Stereotactic body radiation therapy offers option to high-risk surgery patients
Representative slices of stereotactic body radiation therapy plan
Severe chronic obstructive pulmonary disease (COPD) may be a contraindication to surgical therapy in patients with early-stage non-small cell lung carcinoma (NSCLC). In carefully selected patients, stereotactic body radiation therapy (SBRT) is a relatively new treatment that expands treatment options.

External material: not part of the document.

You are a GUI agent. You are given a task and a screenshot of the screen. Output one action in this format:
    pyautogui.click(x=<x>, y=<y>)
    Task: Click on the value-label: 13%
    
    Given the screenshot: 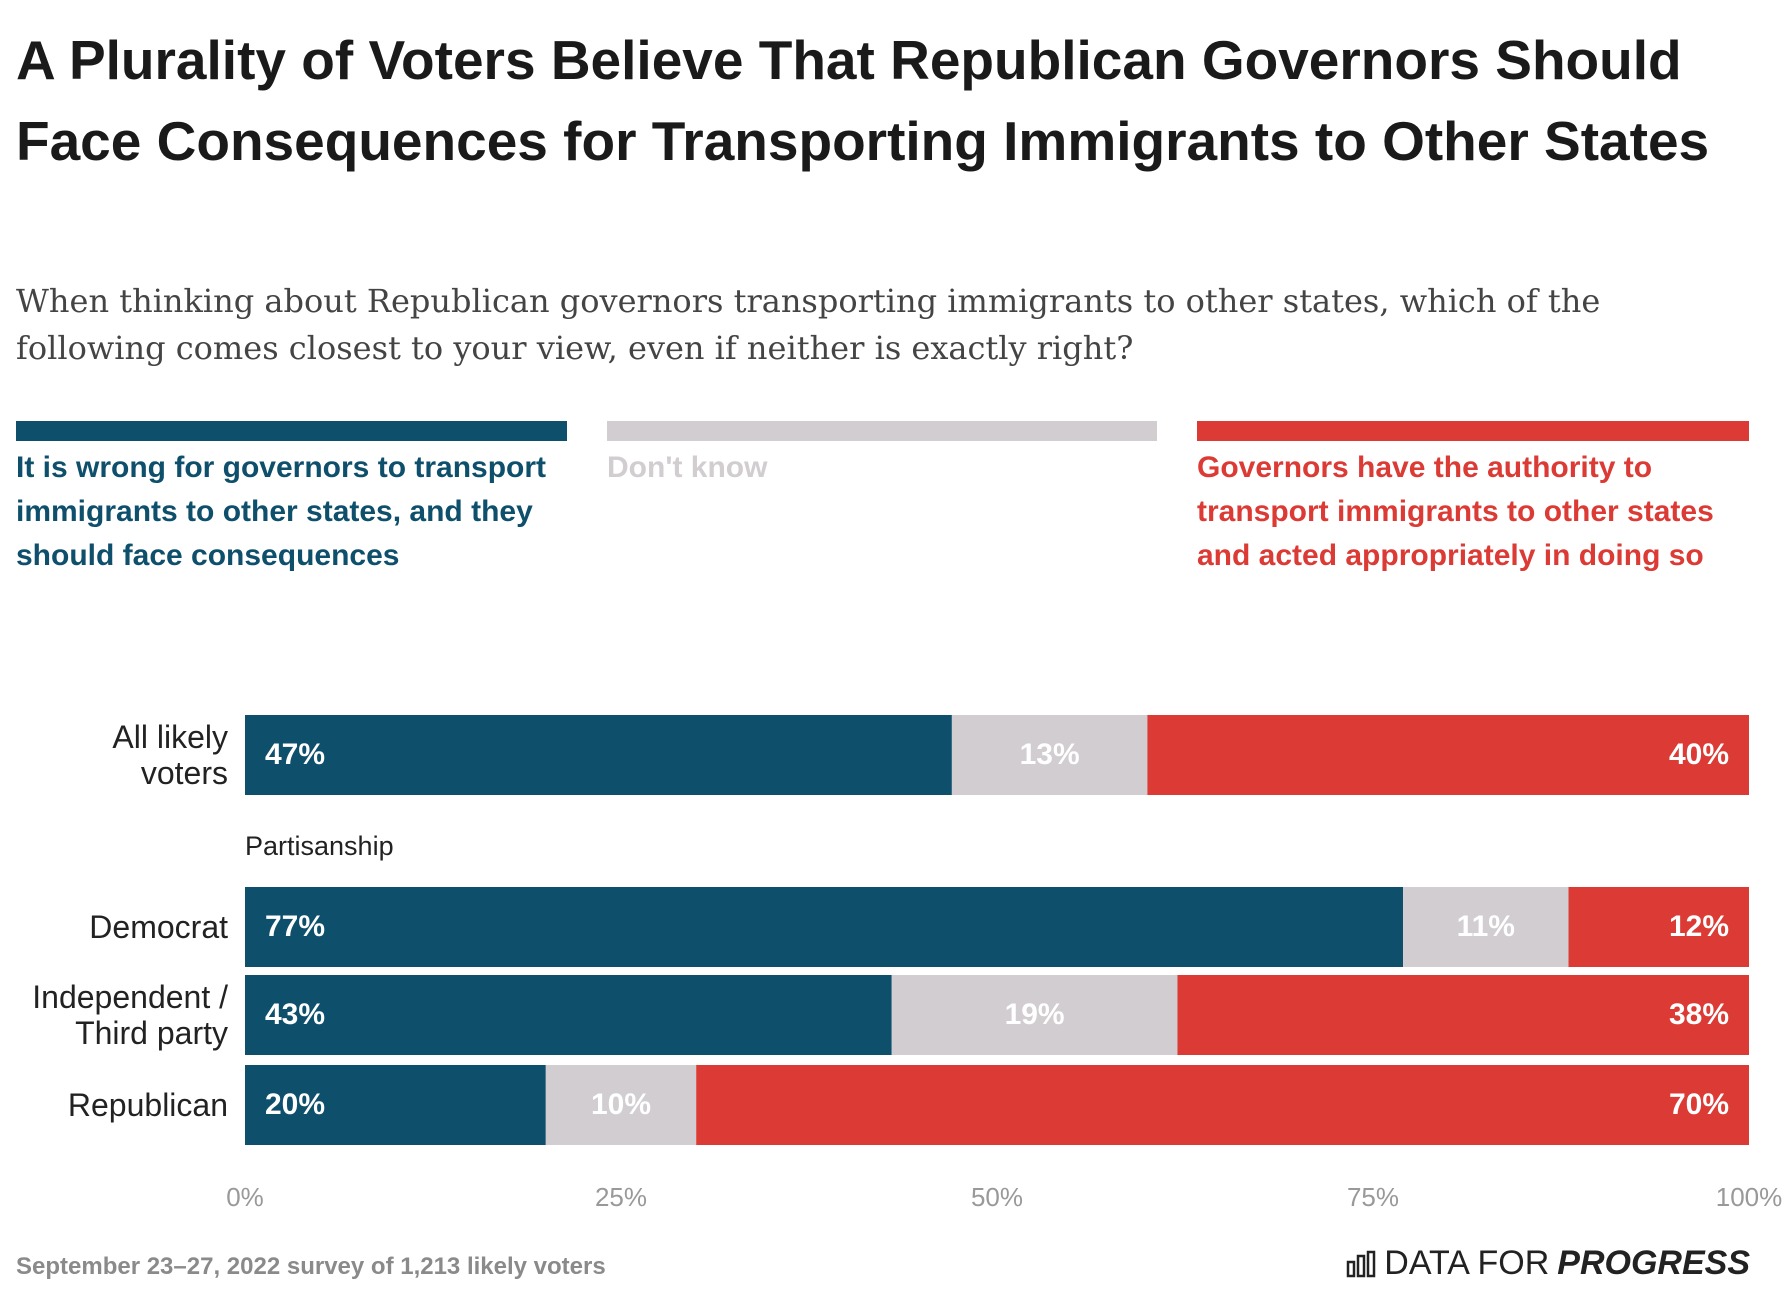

Utilizing multiple radiation beam angles to target a tumor (typically < 5 centimeters in size) with high-ablative radiation doses, SBRT also minimizes radiation to adjacent normal tissue. While the therapeutic course of traditional radiation treatments is six to seven weeks, SBRT can be completed in just three to five days over one to two weeks. SBRT is generally delivered without concurrent chemotherapy.
Prospective observational (phase II) studies of SBRT in stage I or II NSCLC (T1 or T2) have shown short-term outcomes similar to surgery. Data on long-term outcomes are not yet available.
There is a subset of patients with early-stage NSCLC and comorbid illness in whom surgical risk is higher, though not necessarily prohibitive. For such patients, the standard of care is not yet known. Limited resection surgeries or SBRT could be offered for many.
To help answer these questions, Mayo Clinic is participating in a phase III randomized trial comparing sublobar resection (with or without brachytherapy) with SBRT in higher risk (FEV1 or DLCO < 50 percent predicted) surgical patients with T1 disease.